Fotogrammi ottenuti tramite l'API TMDB. Questo prodotto utilizza l'API TMDB ma non è approvato né certificato da TMDB. themoviedb.org ›
Hai bisogno di un primissimo piano estremo quando devi penetrare all'improvviso nell'anima del tuo attore, o quando vuoi fargli sentire che lo spettatore non può farlo. La cinepresa si avvicina così tanto che rimane visibile solo una minuscola porzione della realtà: un occhio che si restringe, una mano che trema, un labbro che si apre per dire qualcosa che non arriverà mai. Tutto il resto — contesto, spazio, gli altri attori — svanisce.
In pratica, questo funziona solo con obiettivi macro o zoom estremi. Sul set devi avvicinarti dannatamente, spesso a 10-20 centimetri dal viso, a volte ancora di più. La profondità di campo diventa il nemico: pochi millimetri di deviazione nella messa a fuoco e il tuo inquadratura è persa. Ecco perché molti lavorano con la messa a fuoco manuale o con assistenti di messa a fuoco elettronici, quando il primissimo piano estremo deve essere dinamico — ad esempio, quando una lacrima scorre su una guancia o uno sguardo si sposta. L'illuminazione diventa critica: ogni imperfezione della pelle, ogni goccia di sudore diventa una topografia. Alcuni direttori della fotografia lavorano qui consapevolmente con un'illuminazione più piatta per minimizzare le impurità, altri sfruttano la texture per mostrare vulnerabilità.

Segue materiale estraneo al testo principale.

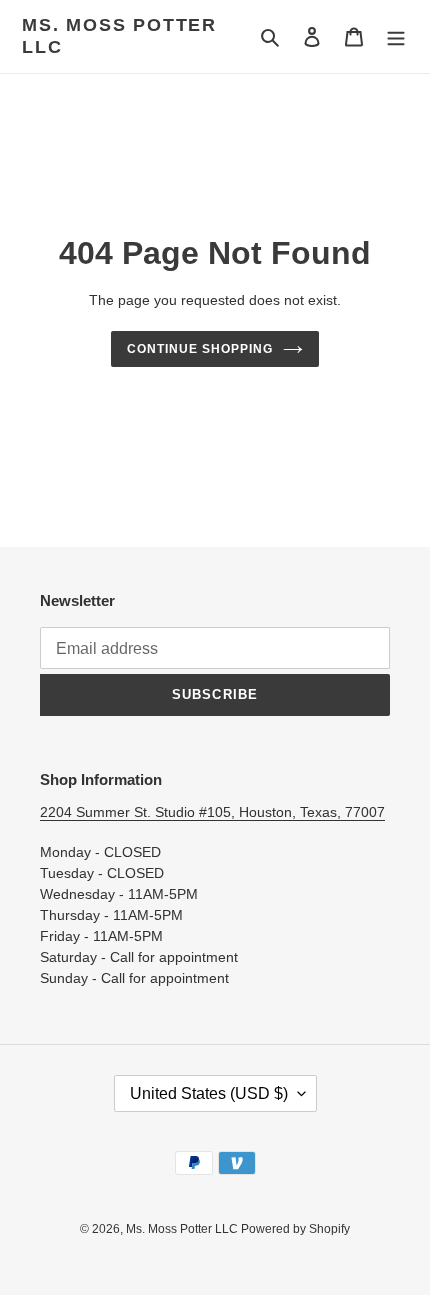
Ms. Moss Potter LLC (119, 36)
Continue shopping (200, 349)
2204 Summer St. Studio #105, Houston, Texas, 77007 (212, 812)
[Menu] (396, 36)
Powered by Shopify (295, 1229)
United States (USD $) (209, 1093)
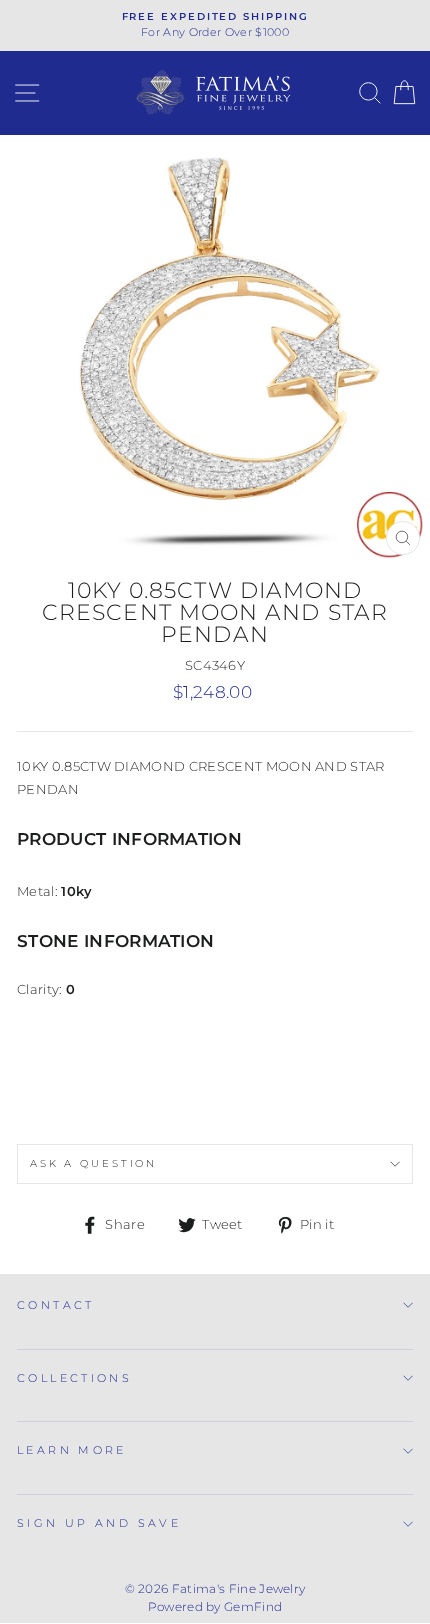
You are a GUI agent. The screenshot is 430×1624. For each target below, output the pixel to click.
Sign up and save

Emotivamente, il primissimo piano estremo è un attacco — non aggressivo, ma intimo fino al disagio. Funziona egregiamente in momenti di disperazione, di riconoscimento, di rottura psicologica. Un singolo occhio può raccontare più di un campo lungo. Ma: diventa rapidamente voyeuristico se si prolunga troppo. Un secondo o due, poi si esce. Combinatelo con nitidezza e sfocatura per guidare l'attenzione dello spettatore — ad esempio, focalizzare sull'iride e sfocare tutto il resto. Così, una limitazione tecnica diventa una forza narrativa.
Nel montaggio, il primissimo piano estremo viene spesso utilizzato come punto di taglio — come transizione verso un altro stadio di stato psichico o come colpo visivo. Poco prima, di solito è necessaria un'altra inquadratura che lasci ancora un po' di respiro allo spettatore, altrimenti il primissimo piano estremo sembrerà aggressivo anziché poetico. Inseritelo in modo pulito e ponderato, non come un trucco a buon mercato per ottenere un effetto emotivo.